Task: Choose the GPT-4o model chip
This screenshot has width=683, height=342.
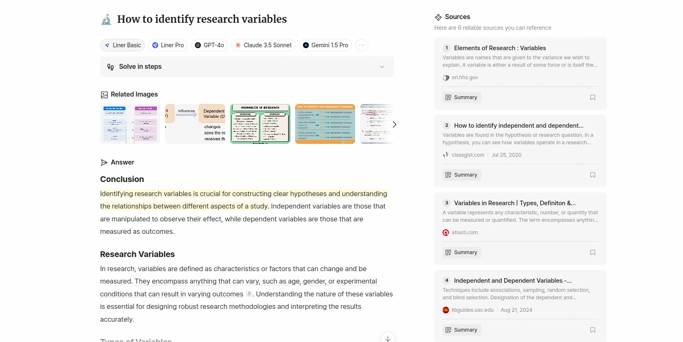Action: pyautogui.click(x=209, y=45)
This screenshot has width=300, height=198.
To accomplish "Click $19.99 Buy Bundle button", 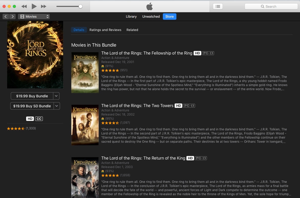I will pyautogui.click(x=32, y=96).
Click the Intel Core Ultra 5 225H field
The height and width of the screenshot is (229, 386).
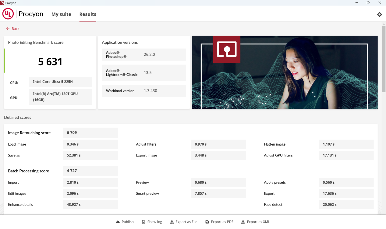(x=60, y=82)
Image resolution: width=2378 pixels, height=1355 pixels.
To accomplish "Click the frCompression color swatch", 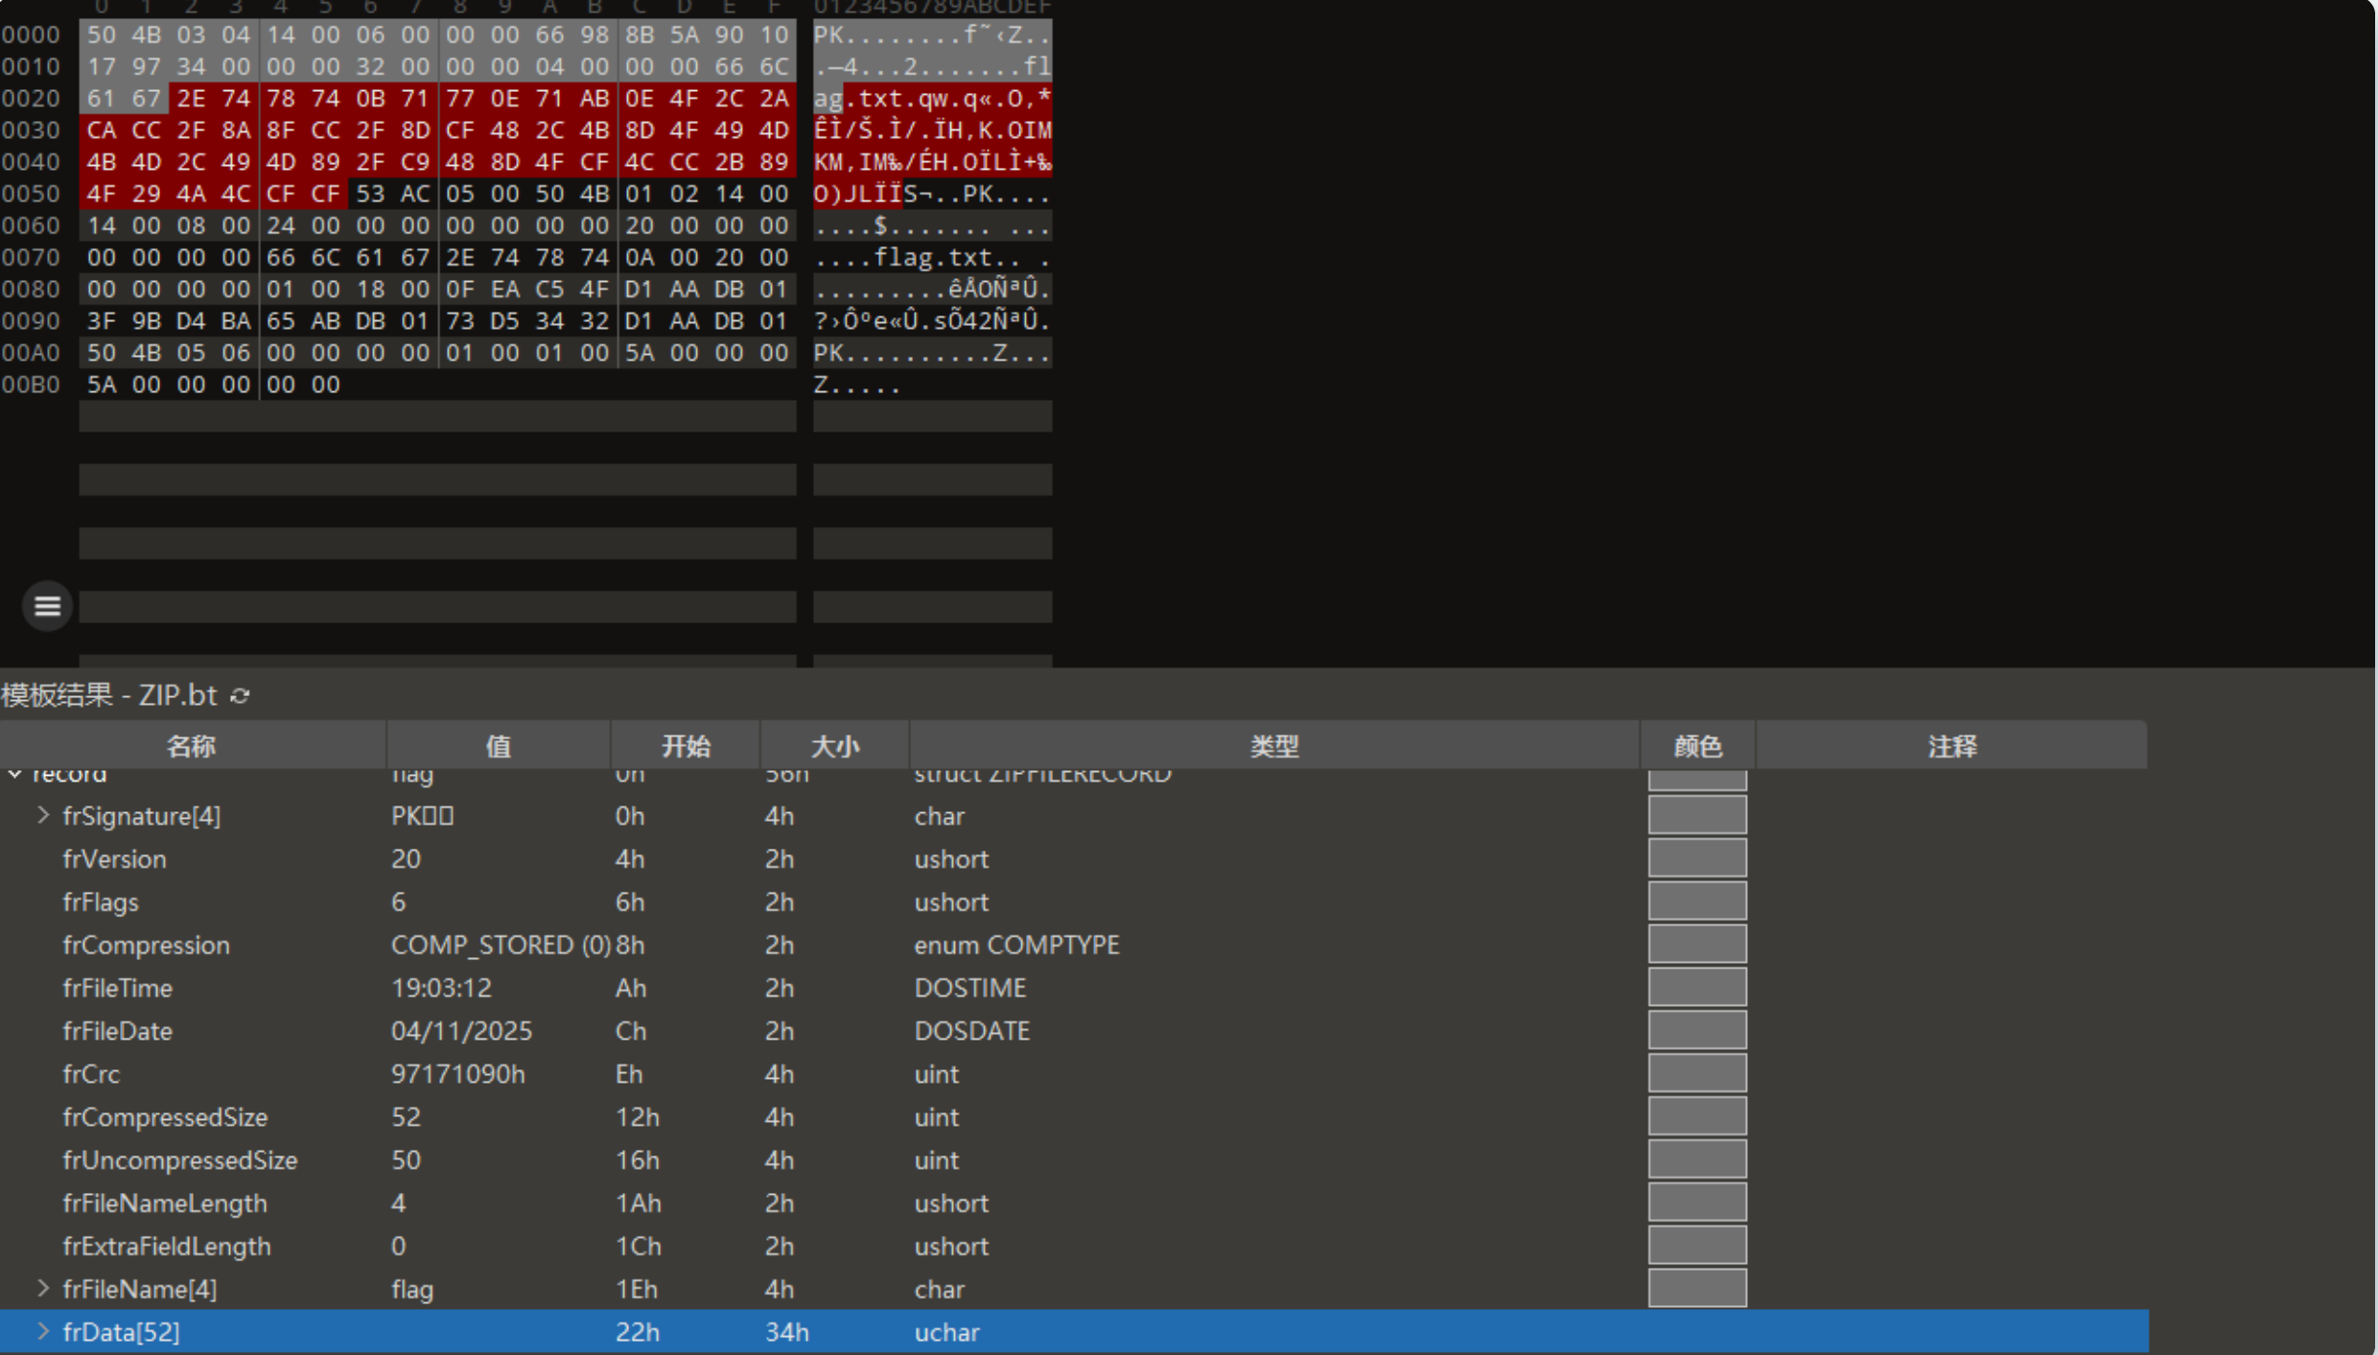I will click(x=1696, y=945).
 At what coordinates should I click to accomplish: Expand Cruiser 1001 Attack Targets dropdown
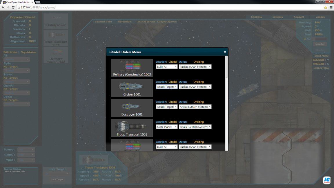pyautogui.click(x=167, y=87)

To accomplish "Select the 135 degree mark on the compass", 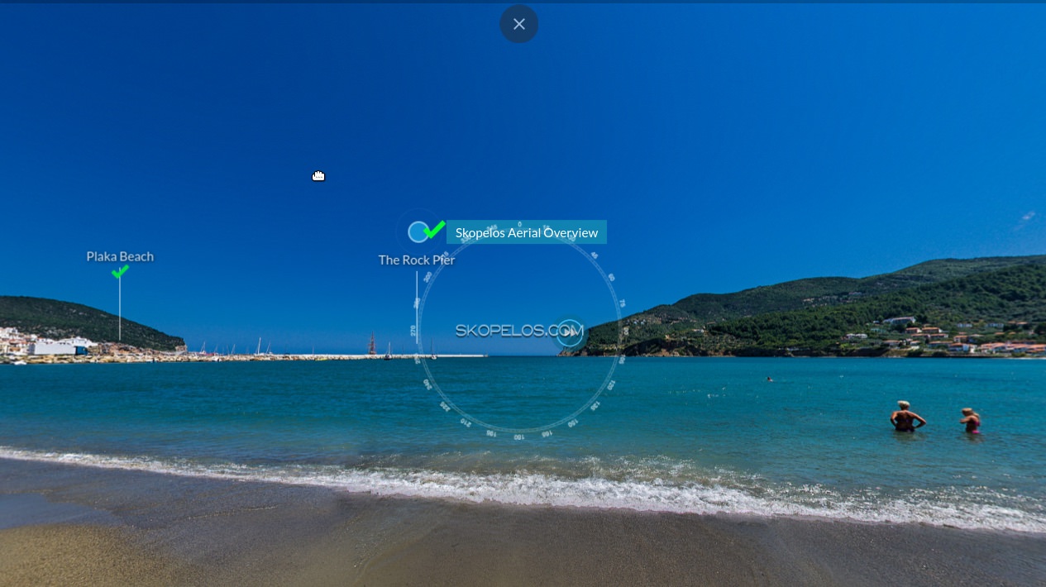I will pyautogui.click(x=594, y=406).
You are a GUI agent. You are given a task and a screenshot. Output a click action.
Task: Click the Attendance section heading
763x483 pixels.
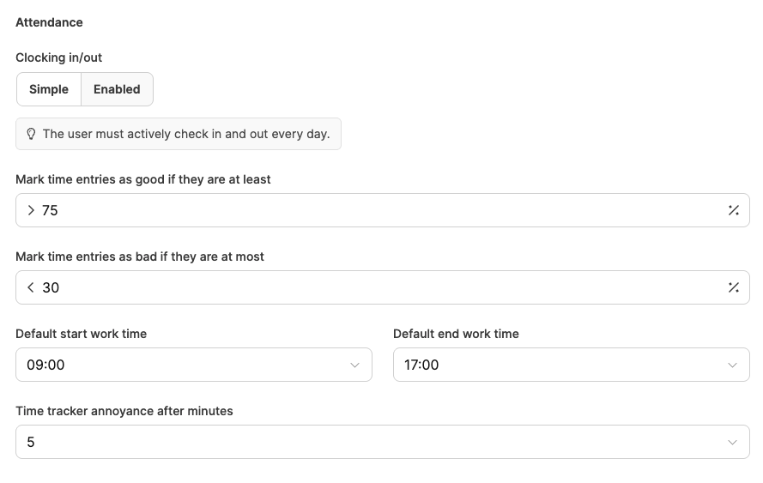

+ + + + + + +

» **Problem requirements**
Count the lines of the data above that contain the string "screenshot", treating uppercase and lowercase letters as distinct, and give only the number.

» **Completed exercise**
4